(Goal of the exercise):
Although the records contain pictures, print none of them; print exactly the lines from the one with "Free market environmentalism (97, 1321)" through the last line.

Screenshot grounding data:
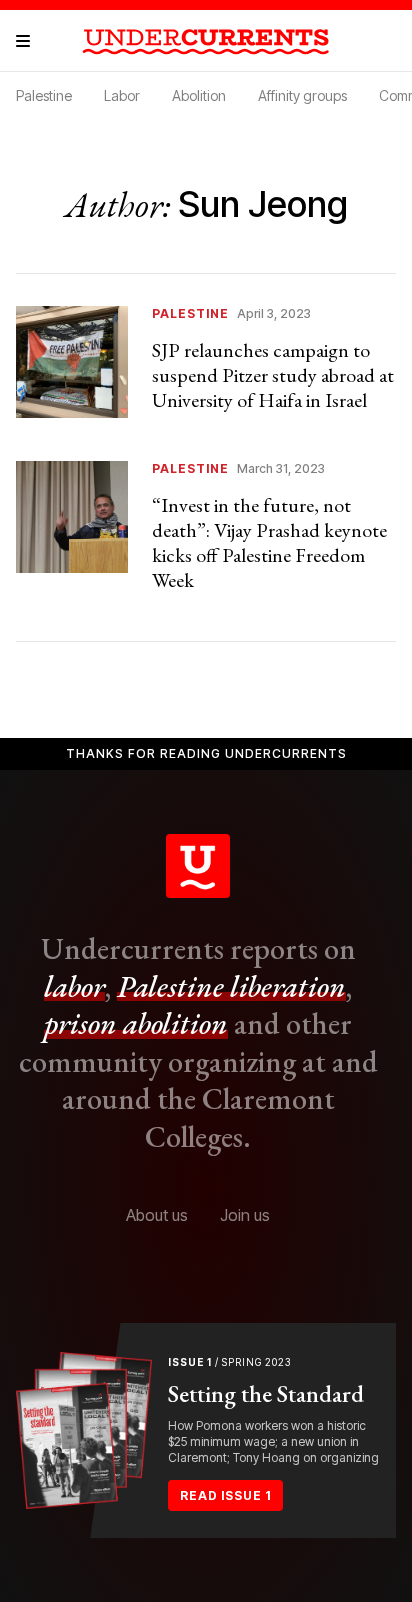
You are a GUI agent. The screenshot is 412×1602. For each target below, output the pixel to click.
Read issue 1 (225, 1495)
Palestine (44, 95)
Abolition (199, 95)
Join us (245, 1215)
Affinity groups (302, 95)
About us (157, 1215)
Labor (122, 95)
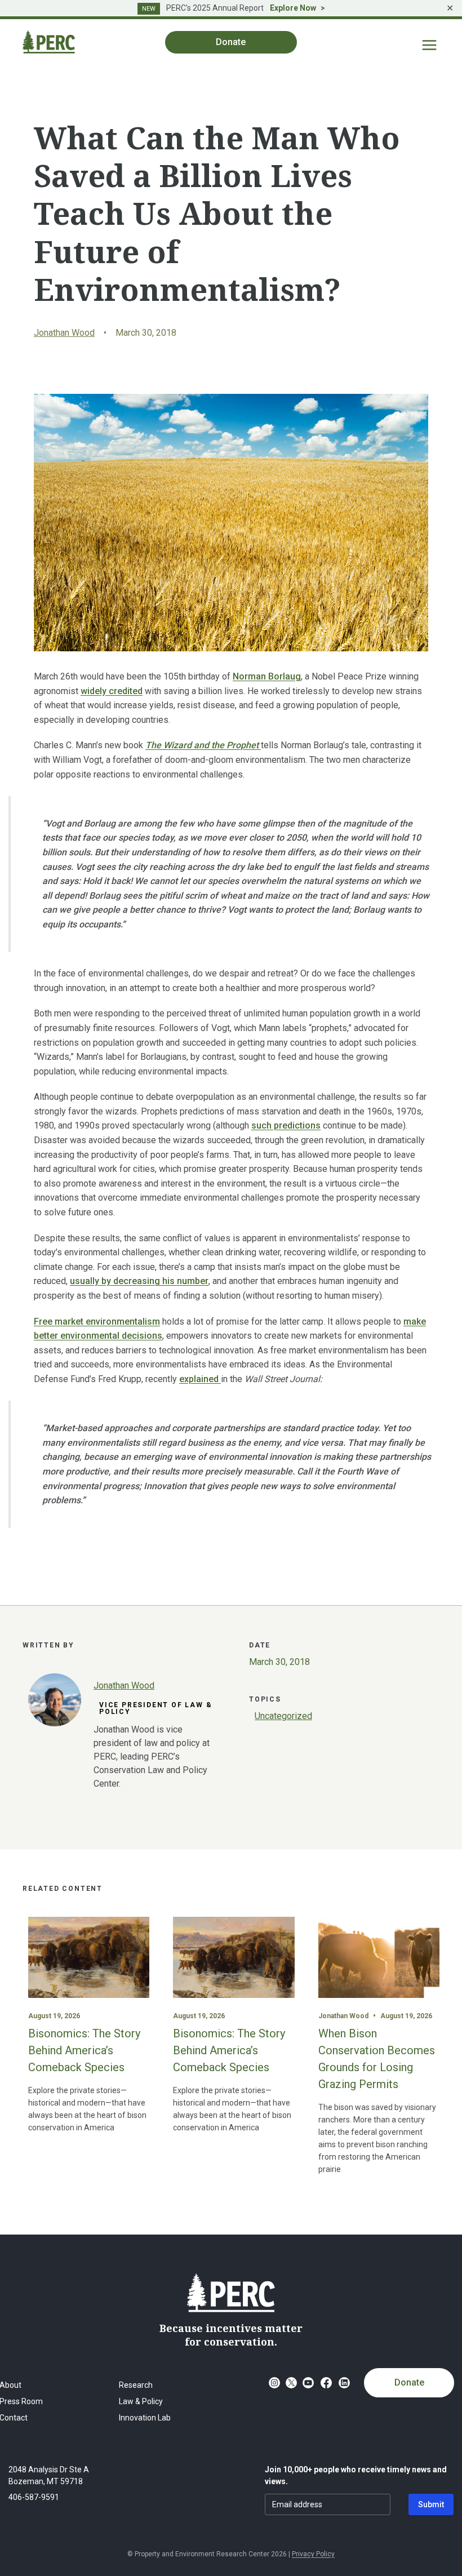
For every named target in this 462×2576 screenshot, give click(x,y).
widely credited (112, 691)
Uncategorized (283, 1716)
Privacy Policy (313, 2554)
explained (200, 1379)
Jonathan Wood (64, 332)
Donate (409, 2382)
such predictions (286, 1125)
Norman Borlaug (267, 676)
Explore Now (293, 7)
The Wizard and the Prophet (203, 745)
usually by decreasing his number (139, 1281)
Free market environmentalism (97, 1321)
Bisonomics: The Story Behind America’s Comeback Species (84, 2050)
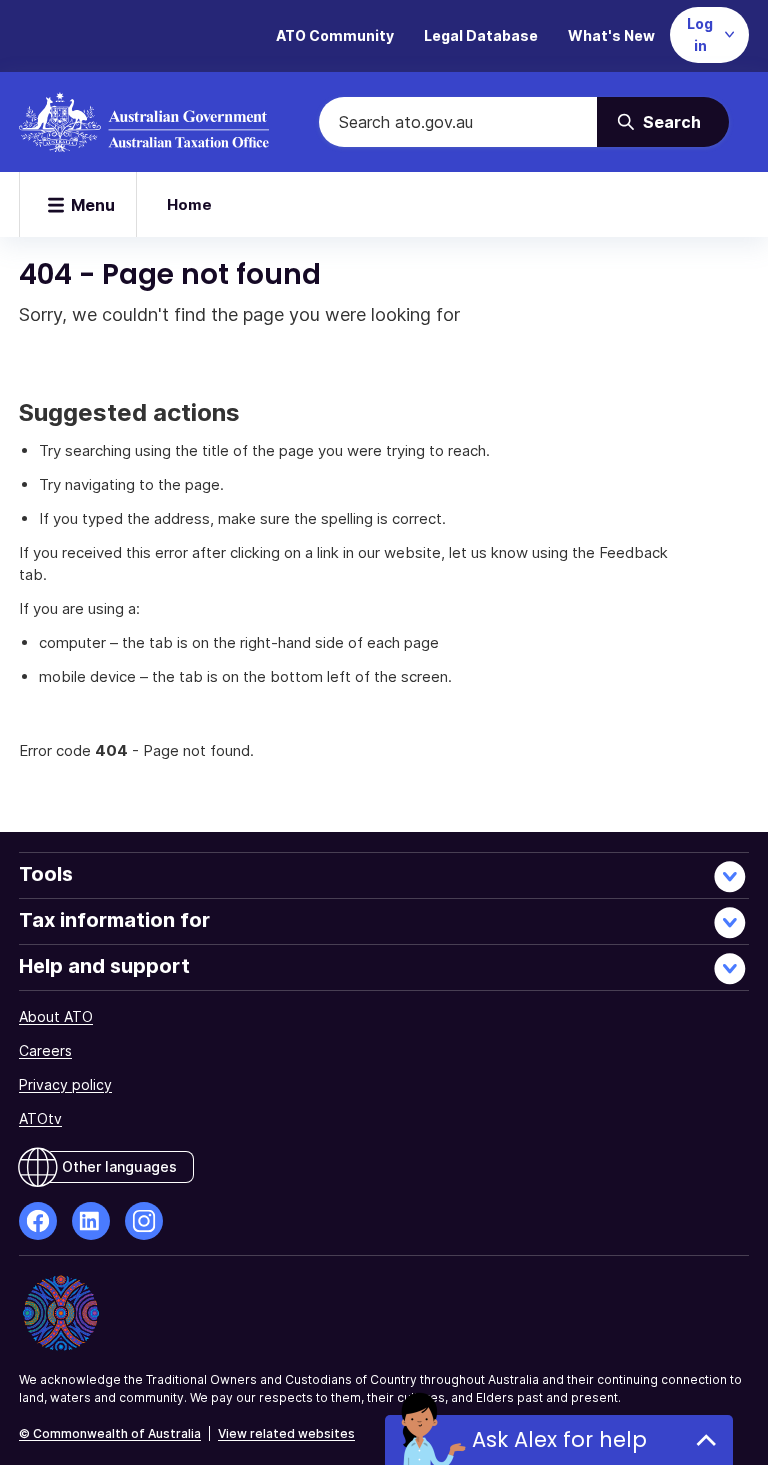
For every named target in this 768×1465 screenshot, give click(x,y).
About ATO (56, 1016)
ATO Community (335, 35)
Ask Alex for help (559, 1439)
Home (189, 204)
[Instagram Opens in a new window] (144, 1221)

(Problem solution):
Free market environmentalism (97, 1321)
Bisonomics: The Story Behind America’s Comeback Species (84, 2050)
For every named target in this 768×1465 screenshot, give click(x,y).
About ATO (56, 1016)
ATO Community (335, 35)
Ask Alex for help (559, 1439)
Home (189, 204)
[Instagram Opens in a new window] (144, 1221)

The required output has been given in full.